Dysmenorrhea involves painful cramps that occur at the onset of your menstrual period and can run the gamut from mild to very severe. Things may get so bad that you have to take off time from work. The causes for dysmenorrhea are believed to be poor blood flow and uterine contractions. Your doctor may prescribe prescription strength ibuprofen or oral contraceptives to help diminish your difficulty. If you prefer to use natural options to help treat your condition, there are some available.
What causes it?
To understand dysmenorrhea, it's important to understand how the menstrual cycle works. Each month, the lining of the uterus, the endometrium, thickens to prepare for the egg that is released by the fallopian tubes. If the woman does not become pregnant during that cycle, then most of the endometrium is shed and bleeding occurs.
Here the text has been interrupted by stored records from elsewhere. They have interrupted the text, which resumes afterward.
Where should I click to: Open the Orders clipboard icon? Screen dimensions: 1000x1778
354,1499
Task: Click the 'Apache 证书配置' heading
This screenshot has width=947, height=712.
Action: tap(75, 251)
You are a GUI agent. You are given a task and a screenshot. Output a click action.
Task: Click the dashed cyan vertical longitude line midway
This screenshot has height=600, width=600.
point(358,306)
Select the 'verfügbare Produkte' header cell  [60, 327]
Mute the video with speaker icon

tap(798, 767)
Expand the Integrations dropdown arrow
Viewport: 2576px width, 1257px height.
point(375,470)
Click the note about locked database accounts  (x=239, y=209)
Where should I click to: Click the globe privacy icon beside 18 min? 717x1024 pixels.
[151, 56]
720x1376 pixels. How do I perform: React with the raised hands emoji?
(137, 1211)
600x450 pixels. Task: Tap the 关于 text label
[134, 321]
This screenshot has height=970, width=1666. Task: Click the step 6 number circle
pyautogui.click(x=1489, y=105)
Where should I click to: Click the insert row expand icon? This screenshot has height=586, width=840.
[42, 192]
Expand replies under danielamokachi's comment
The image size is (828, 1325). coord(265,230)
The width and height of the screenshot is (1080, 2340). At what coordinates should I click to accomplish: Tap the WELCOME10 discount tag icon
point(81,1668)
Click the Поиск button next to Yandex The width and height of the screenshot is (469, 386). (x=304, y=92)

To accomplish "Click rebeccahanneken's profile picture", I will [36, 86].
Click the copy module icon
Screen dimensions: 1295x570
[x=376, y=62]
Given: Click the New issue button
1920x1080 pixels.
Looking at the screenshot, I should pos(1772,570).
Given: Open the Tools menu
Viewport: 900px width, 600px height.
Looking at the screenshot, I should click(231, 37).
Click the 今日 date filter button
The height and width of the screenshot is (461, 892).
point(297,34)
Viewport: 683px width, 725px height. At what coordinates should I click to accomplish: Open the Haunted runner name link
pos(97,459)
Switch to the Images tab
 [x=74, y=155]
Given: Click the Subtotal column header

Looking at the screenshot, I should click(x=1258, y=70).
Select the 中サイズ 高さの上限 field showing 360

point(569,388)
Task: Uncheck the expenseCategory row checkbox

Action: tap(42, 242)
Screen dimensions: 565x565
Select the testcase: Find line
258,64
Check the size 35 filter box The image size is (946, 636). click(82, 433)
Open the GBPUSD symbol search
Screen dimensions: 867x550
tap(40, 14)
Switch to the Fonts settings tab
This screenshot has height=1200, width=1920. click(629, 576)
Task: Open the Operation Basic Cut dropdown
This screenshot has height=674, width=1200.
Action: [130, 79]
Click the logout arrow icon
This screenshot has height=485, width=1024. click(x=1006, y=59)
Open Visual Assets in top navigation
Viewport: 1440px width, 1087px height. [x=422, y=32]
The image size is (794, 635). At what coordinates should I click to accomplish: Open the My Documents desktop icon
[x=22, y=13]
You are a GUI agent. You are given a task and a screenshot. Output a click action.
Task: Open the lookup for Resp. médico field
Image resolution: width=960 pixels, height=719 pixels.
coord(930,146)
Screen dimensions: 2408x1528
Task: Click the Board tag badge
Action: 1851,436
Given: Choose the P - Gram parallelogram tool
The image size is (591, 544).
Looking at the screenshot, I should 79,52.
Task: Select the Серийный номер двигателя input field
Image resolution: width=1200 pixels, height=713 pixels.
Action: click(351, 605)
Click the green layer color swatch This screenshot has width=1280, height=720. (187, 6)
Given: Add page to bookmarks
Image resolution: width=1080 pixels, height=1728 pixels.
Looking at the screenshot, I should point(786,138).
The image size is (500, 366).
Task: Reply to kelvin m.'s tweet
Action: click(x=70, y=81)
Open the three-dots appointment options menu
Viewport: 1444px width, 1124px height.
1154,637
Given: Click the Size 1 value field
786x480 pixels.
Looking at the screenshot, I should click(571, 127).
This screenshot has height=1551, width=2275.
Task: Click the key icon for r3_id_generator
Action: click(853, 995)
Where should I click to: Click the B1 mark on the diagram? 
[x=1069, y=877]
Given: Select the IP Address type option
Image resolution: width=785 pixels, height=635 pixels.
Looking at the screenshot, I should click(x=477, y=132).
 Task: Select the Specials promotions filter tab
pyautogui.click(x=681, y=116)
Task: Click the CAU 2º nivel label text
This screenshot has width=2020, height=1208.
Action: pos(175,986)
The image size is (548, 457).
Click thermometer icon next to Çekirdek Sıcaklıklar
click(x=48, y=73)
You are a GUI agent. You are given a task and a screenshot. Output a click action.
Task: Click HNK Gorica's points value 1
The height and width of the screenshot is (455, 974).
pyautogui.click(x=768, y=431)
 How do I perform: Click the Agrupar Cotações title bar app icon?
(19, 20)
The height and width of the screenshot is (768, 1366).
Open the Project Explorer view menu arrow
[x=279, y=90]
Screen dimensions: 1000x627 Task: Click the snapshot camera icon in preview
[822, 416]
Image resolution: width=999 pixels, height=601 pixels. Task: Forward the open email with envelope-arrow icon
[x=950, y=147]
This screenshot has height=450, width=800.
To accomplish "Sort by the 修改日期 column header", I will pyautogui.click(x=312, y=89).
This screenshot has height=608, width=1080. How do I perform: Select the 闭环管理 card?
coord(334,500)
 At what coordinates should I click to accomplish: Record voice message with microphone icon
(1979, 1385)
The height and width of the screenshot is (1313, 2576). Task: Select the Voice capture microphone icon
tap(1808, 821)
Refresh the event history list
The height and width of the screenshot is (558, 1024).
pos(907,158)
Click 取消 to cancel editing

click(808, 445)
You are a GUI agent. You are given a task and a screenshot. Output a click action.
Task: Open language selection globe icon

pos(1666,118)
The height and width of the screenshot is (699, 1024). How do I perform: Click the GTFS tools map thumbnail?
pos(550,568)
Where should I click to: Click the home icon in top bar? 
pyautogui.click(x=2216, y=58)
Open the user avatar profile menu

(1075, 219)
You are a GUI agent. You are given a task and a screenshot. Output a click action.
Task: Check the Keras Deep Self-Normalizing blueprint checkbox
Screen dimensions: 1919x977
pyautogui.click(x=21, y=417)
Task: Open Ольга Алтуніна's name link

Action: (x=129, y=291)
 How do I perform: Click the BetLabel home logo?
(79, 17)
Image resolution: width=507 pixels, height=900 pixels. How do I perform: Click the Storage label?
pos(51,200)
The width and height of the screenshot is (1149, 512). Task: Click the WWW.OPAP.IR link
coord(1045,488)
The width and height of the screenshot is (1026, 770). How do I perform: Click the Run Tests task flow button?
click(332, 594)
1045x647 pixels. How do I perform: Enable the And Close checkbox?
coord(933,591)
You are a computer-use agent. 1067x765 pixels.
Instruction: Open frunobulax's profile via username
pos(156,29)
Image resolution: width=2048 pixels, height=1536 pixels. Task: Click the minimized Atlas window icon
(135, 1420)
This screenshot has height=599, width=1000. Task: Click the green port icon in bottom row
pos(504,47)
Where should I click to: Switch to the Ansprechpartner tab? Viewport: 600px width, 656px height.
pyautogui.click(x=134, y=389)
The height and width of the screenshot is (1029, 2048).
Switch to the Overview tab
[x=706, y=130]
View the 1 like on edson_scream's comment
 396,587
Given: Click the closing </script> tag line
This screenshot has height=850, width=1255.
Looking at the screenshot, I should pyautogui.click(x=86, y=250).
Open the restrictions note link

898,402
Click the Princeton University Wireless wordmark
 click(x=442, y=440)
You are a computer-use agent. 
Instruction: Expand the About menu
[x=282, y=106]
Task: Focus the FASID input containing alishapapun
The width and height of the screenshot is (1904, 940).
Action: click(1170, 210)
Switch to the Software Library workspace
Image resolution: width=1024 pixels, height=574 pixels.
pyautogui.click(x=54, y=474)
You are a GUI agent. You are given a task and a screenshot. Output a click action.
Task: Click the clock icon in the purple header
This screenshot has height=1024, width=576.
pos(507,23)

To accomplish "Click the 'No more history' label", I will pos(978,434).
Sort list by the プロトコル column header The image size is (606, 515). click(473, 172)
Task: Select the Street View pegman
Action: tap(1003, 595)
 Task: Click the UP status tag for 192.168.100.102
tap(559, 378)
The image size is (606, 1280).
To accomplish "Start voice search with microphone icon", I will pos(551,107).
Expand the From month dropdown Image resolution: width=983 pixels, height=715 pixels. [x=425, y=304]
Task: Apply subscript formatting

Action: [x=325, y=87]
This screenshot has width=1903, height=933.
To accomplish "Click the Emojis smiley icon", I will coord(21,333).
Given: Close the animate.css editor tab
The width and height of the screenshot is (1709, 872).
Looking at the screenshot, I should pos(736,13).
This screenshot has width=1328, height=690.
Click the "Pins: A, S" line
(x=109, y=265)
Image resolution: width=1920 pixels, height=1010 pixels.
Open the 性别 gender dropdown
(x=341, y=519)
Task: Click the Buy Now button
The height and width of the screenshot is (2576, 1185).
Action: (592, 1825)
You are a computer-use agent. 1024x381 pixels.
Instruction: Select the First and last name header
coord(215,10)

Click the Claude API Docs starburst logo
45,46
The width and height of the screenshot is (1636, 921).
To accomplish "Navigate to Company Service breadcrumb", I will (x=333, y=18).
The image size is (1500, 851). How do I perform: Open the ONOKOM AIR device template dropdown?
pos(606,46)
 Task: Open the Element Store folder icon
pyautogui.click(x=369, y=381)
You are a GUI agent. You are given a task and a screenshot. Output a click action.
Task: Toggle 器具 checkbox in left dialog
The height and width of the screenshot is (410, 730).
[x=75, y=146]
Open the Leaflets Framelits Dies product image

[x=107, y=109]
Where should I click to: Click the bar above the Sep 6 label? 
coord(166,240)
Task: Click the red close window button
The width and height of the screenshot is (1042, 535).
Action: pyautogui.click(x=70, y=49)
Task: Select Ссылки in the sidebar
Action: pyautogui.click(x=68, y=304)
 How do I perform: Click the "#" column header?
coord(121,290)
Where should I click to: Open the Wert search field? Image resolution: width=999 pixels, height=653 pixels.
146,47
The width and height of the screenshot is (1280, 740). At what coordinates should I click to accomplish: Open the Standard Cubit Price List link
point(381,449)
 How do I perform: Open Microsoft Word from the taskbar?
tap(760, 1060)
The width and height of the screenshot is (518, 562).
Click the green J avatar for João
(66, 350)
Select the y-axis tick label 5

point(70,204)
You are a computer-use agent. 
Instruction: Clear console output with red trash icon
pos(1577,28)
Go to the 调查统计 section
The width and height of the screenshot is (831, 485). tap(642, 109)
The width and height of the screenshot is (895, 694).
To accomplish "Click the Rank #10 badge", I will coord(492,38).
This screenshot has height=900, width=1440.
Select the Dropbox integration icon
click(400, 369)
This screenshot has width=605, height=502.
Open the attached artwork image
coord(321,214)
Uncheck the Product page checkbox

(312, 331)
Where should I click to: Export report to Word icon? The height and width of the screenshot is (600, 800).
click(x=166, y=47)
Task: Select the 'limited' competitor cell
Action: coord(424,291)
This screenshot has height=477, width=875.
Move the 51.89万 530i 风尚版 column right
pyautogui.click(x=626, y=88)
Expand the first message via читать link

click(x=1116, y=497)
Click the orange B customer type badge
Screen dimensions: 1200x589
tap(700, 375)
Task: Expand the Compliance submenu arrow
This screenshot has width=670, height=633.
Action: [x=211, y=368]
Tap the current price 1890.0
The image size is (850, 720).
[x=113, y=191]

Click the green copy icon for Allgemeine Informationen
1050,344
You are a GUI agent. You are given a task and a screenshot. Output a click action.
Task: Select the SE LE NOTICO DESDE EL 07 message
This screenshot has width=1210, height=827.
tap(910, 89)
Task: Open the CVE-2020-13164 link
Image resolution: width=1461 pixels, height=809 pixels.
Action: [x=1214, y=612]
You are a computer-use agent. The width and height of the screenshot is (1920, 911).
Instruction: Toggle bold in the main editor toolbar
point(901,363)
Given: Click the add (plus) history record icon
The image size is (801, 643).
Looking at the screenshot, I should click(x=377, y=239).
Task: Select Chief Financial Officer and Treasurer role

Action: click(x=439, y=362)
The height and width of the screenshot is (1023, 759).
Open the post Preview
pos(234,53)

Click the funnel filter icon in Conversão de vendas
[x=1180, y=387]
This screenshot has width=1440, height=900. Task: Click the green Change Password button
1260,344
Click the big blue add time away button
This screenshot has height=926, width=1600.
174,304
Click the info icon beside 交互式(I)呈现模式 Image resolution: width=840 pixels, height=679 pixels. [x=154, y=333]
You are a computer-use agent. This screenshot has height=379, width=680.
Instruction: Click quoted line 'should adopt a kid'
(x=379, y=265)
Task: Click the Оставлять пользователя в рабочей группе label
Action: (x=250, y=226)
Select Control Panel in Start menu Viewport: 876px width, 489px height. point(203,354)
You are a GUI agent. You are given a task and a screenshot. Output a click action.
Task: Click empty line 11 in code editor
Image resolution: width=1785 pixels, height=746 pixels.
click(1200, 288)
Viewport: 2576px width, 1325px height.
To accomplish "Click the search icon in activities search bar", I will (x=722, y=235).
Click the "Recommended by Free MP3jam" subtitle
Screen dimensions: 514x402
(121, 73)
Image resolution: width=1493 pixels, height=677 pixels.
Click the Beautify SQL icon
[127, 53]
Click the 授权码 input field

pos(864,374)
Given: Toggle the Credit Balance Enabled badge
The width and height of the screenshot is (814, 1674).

The blood flows from the uterus, through the cervical canal, and out through the vagina. Primary dysmenorrhea occurs when the uterus contracts because the blood supply to the endometrium is reduced. This pain occurs only during a menstrual cycle where an egg is released. If the cervical canal is narrow, the pain may be worse as the endometrial tissue passes through the cervix. Pain can also be caused by a uterus that tilts backward instead of forward, low levels of physical activity, and emotional stress.
Dysmenorrhea is the name for the painful cramps often linked with a menstrual period. In younger women, primary dysmenorrhea is not usually linked with any underlying disease or condition. In older women, on the other hand, the pain may be related to other conditions. Treatment will depend primarily on the diagnosis.
• Do some stretching. Exercises that involve stretching your body can help ease cramps that occur with dysmenorrhea. Tai chi might be a good form of exercise for you. • Do deep abdominal breathing. It helps to lessen stress, which can make your pain worse. • Consider herbs traditionally used for female complaints, such as black haw, cramp bark, black cohosh, angelica and motherwort. Be sure to tell your doctor before you take any herbal remedy. • Sip some green tea. It can help get rid of the sharp abdominal pain associated with your condition and can boost your energy levels. Drink up to four cups a day. • Reduce your intake of caffeine, chocolate and sugar around your period. You will need to change your diet a few days before you normally start your period to help counter pain and other symptoms early. • Try aromatherapy. A few drops of individual essential oils, like marjoram, clary sage, rosemary and lavender can be massaged on your abdomen to ease pain and calm the system. These oils should never be used full strength, however, but put in a lotion.